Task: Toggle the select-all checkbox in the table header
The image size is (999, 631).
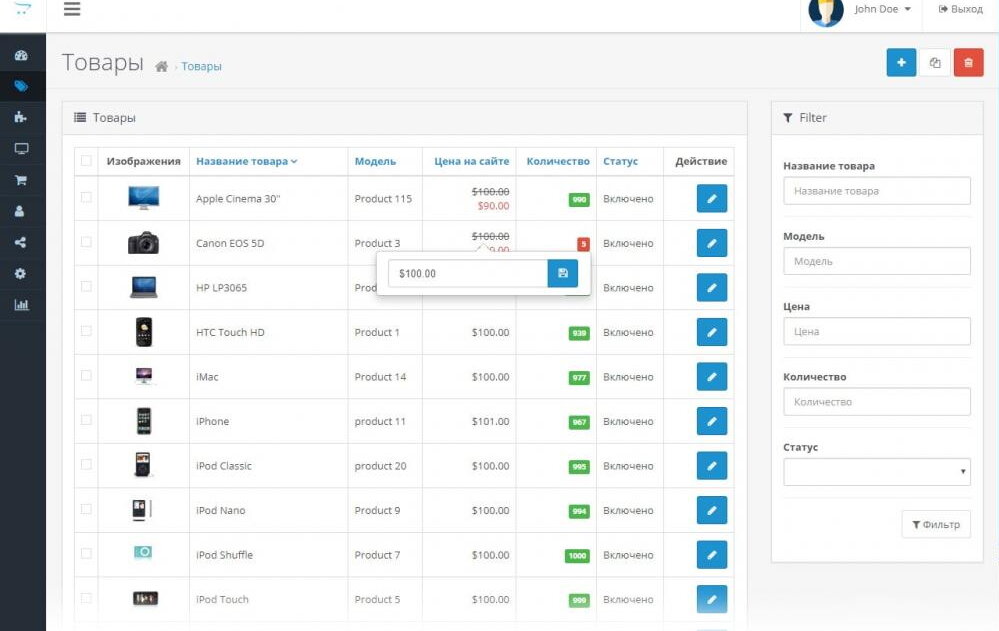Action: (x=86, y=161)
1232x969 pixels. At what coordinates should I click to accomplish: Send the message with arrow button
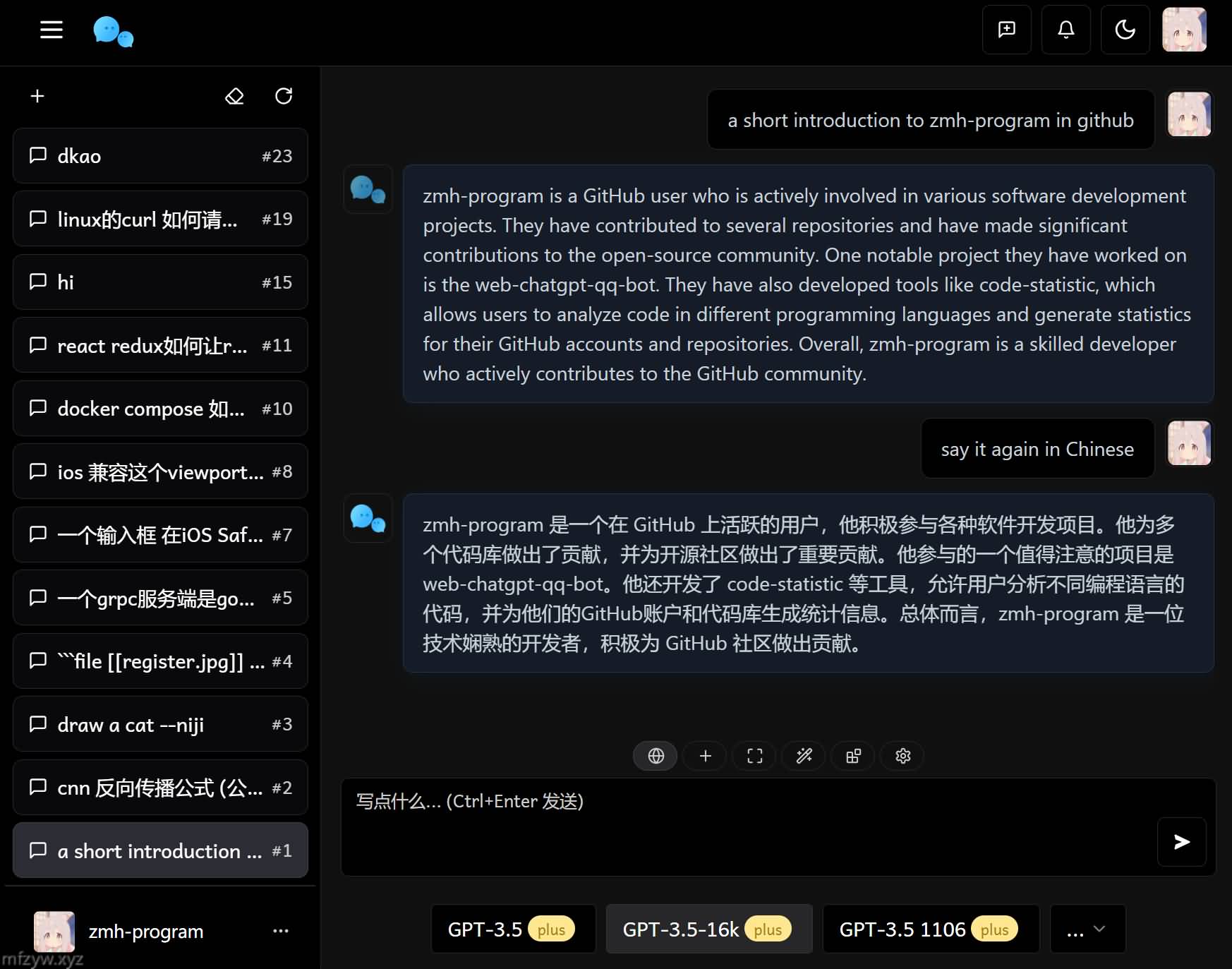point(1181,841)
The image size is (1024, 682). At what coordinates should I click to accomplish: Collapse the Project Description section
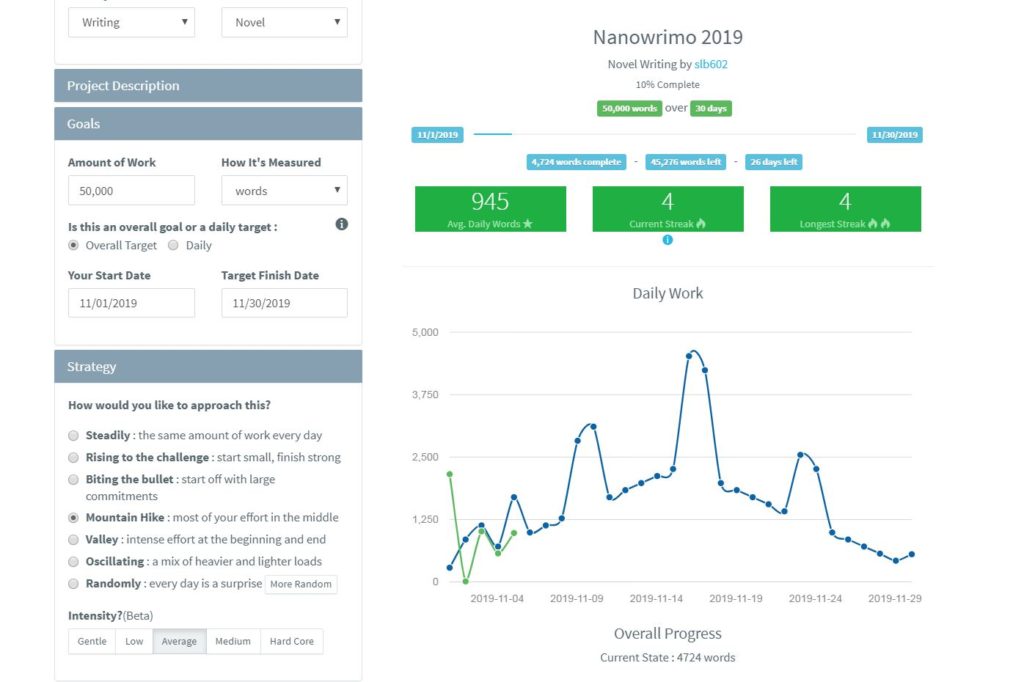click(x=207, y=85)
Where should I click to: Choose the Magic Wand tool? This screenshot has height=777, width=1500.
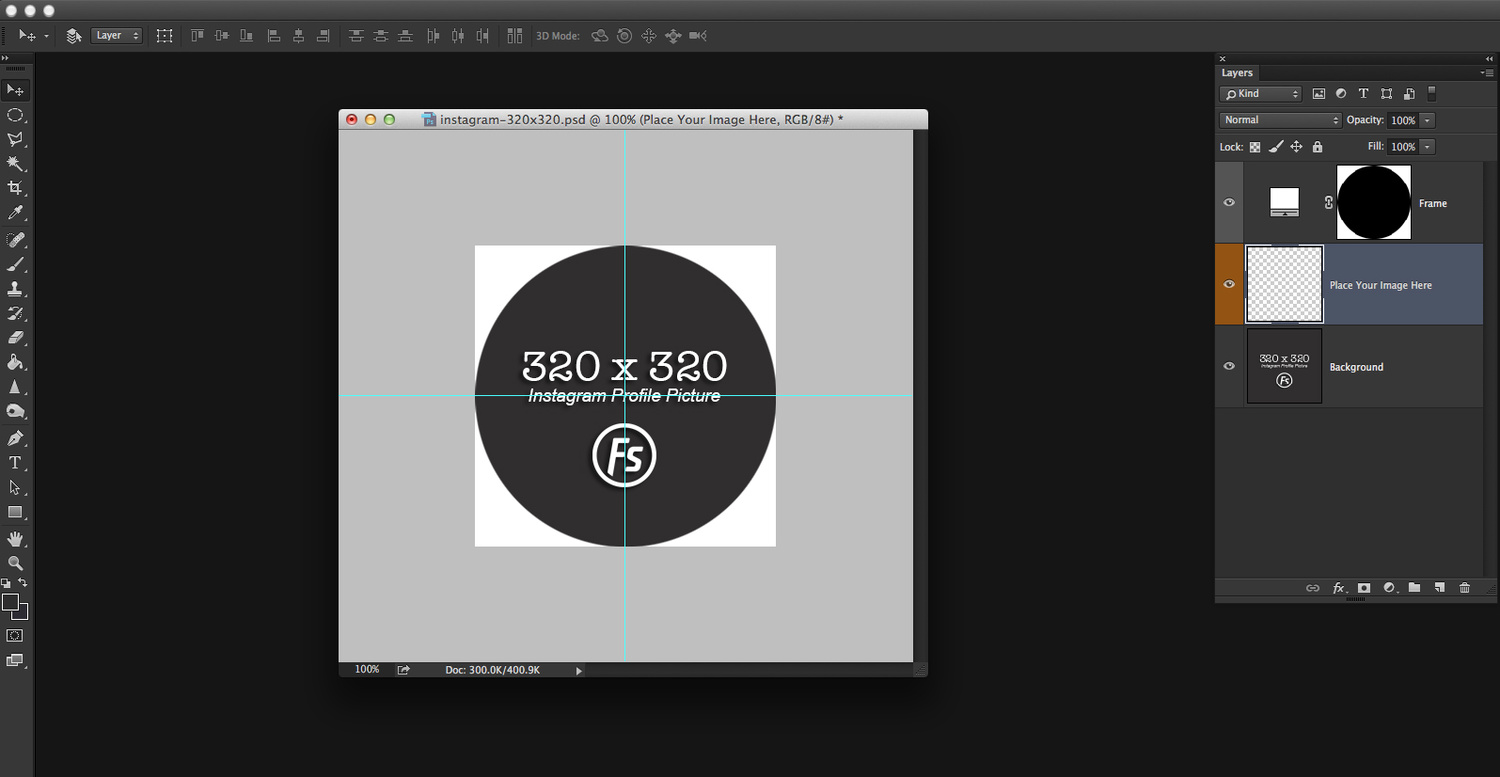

---

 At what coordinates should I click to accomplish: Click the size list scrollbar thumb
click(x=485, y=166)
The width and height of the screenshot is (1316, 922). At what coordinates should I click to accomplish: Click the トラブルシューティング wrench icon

==

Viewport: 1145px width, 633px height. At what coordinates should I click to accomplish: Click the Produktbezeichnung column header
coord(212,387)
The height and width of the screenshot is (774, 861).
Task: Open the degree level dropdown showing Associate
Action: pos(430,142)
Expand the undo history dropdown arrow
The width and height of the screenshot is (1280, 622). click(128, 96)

WHAT IS BEING ASKED ->
Give exactly the lines above that run from the line with "Task: Toggle the" to the line with "Where should I", both included, leaving every picture out.

RESPONSE ->
Task: Toggle the select-all checkbox in the table header
The image size is (999, 631).
Action: (x=86, y=161)
1232x969 pixels. At what coordinates should I click to accomplish: Send the message with arrow button
point(1181,841)
The image size is (1024, 682). At what coordinates should I click to accomplish: Collapse the Project Description section
click(x=207, y=85)
Where should I click to: Choose the Magic Wand tool? This screenshot has height=777, width=1500.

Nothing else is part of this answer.